Ja, der Tod. Fürchterlich? Was daran soll fürchterlich sein? Ich schaue zur Sicherheit etwas genauer hin, und entdecke – nichts. Ich finde nur meinen Verdacht bestätigt. Mein Tod bedeutet nur, tot zu sein. Wer da mehr vermutet, liegt meilenweit daneben.
Oder ….. wie ist das eigentlich mit Fall zwo, der Wiedergeburt?

Zum Thema Wiedergeburt mangelt es mir an Fachwissen. Ich bin also inkompetent und kann mich nur auf dem Niveau der Politik bewegen, also in der unteren Schublade.
Aber schauen wir mal.

Ich sterbe vor mich hin. Irgendwann trennt sich meine Seele von meinem Körper und sucht das Weite. Dann bin ich nicht mehr Mensch, sondern Leiche. (Stammt nicht von mir!) Ich bin nicht mehr ich. Das Ding da kann beseitigt werden. Das erledigt die Sondertruppe der Müllabfuhr, die mit dem schwarzen Daimler, den sogar Vorhänge schmücken. Das wäre in aller Kürze der irdische Teil meiner Betrachtung.

Die Seele ist auch nicht mehr meine. Sie gehört demjenigen, der sie mir geliehen hatte. Und dieser Jemand hat nun vielleicht ein Problem mit der Seele, die da zurück kommt. Möglich, dass sie beschädigt ist! Schliesslich kann das Leben grausam sein, nicht wahr?

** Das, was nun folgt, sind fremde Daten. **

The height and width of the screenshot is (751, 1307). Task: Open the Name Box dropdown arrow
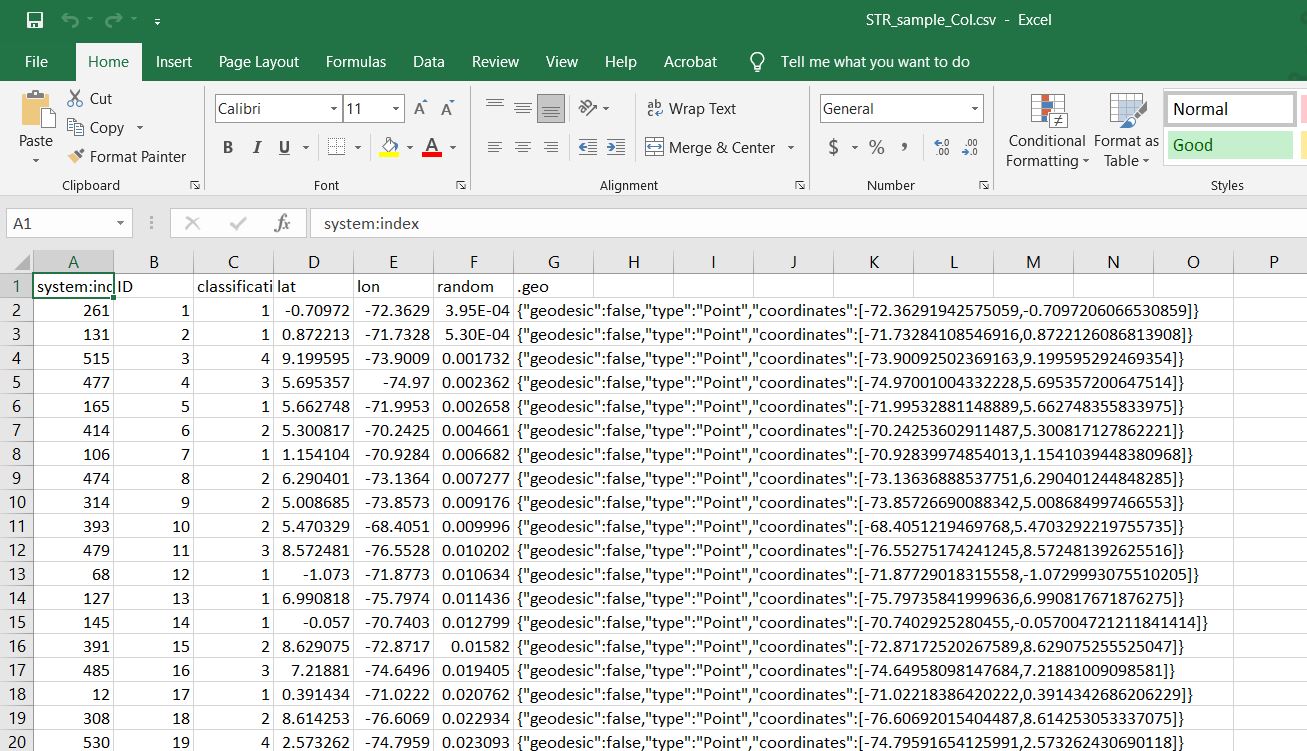coord(120,223)
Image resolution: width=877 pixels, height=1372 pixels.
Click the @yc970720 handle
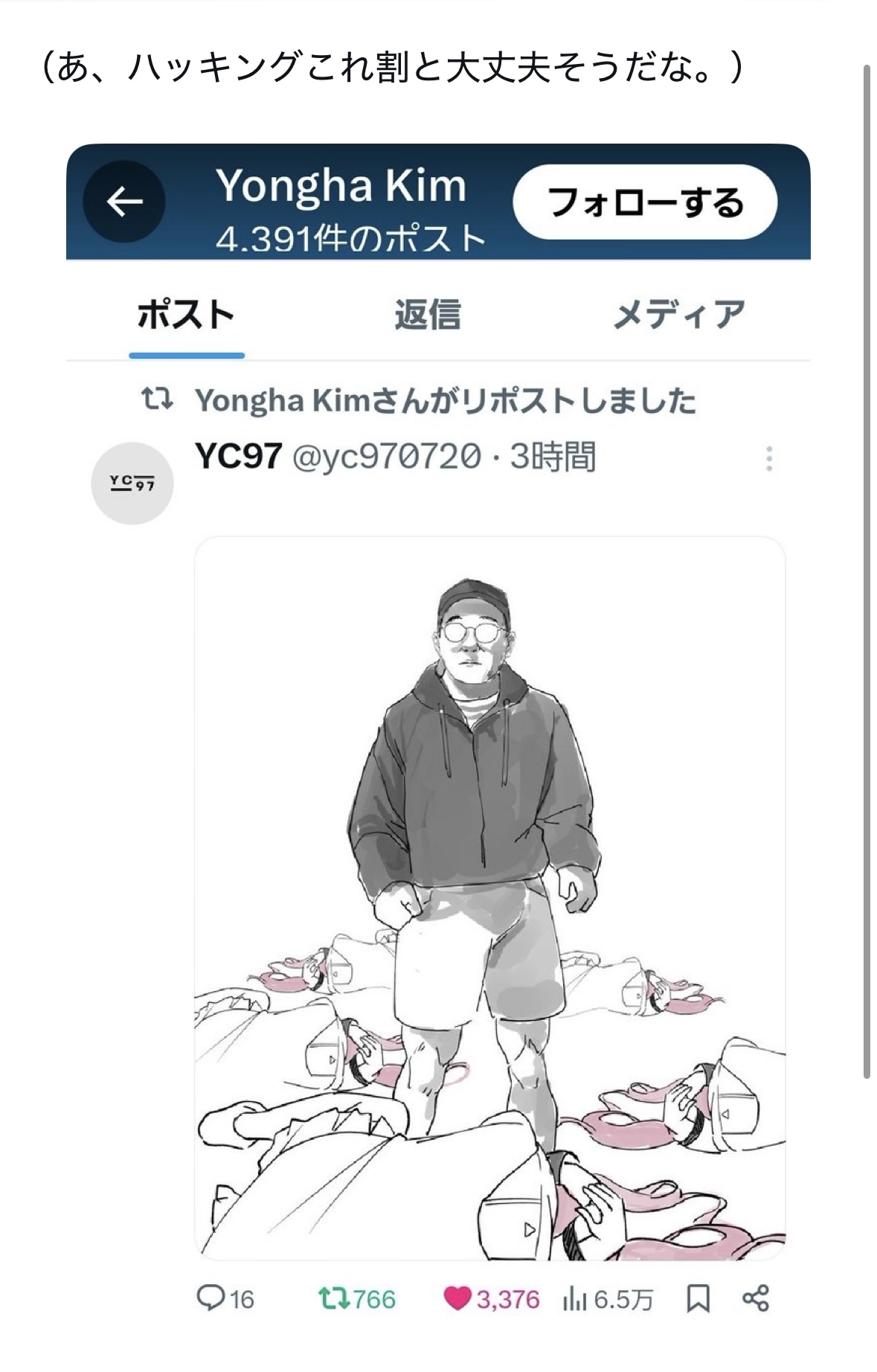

So, wie das Ding zurückkommt, kann es nicht wieder verwendet werden. Man kann einem Fötus keine kaputte Seele mit ins Leben geben. Und oft genug verwendet schrumpft das kranke Teil von der Weintraube zur Korinthe. Dann kann man sie nur noch wegwerfen. Dabei ist sie angeblich kostbar!

Also: Die Seele kommt zurück ins Depot, muss überprüft und repariert werden. Nun sind im 2. Weltkrieg insgesamt 19,6 Millionen Menschen umgekommen. Wer bitte hat den Job mit den Seelen gemacht? Und es kommen doch täglich Hunderttausende dazu, weil immer gestorben wird wie verrückt!

Jene, die wir Seelenklempner nennen, sind es schon mal nicht. Sie sind im irdischen Teil des Systems angesiedelt und versuchen, im laufenden Betrieb die Drähte wieder gerade zu biegen. Das Rätselhafte liegt aber im Jenseits!

Zugegeben, ich bin mit dieser Frage überfordert und kann nur vermuten. Entweder man arbeitet im Him ….. wo eigentlich liegt das Seelen-Lager? Im Himmel? Quark! Nehmen wir hilfsweise an, es gibt dafür ein separates Universum. Dort arbeitet man nach dem Prinzip First in > first out. Die Quarantäne für kaputte Seelen dauert 24 Monate, weil die Zeit alle Wunden heilt. Die Zeit! Alle. Das macht für mich Sinn. An eine Allmacht, die per Segen 19,6 Millionen ramponierte Seelen für den Einsatz fit macht, mag ich nicht glauben. Aber eines weiss ich ganz sicher. Der Chef im Vatikan ist es schon mal nicht. Oder könnte er, und will bloss nicht? Unsinn. Franz ist nicht so einer.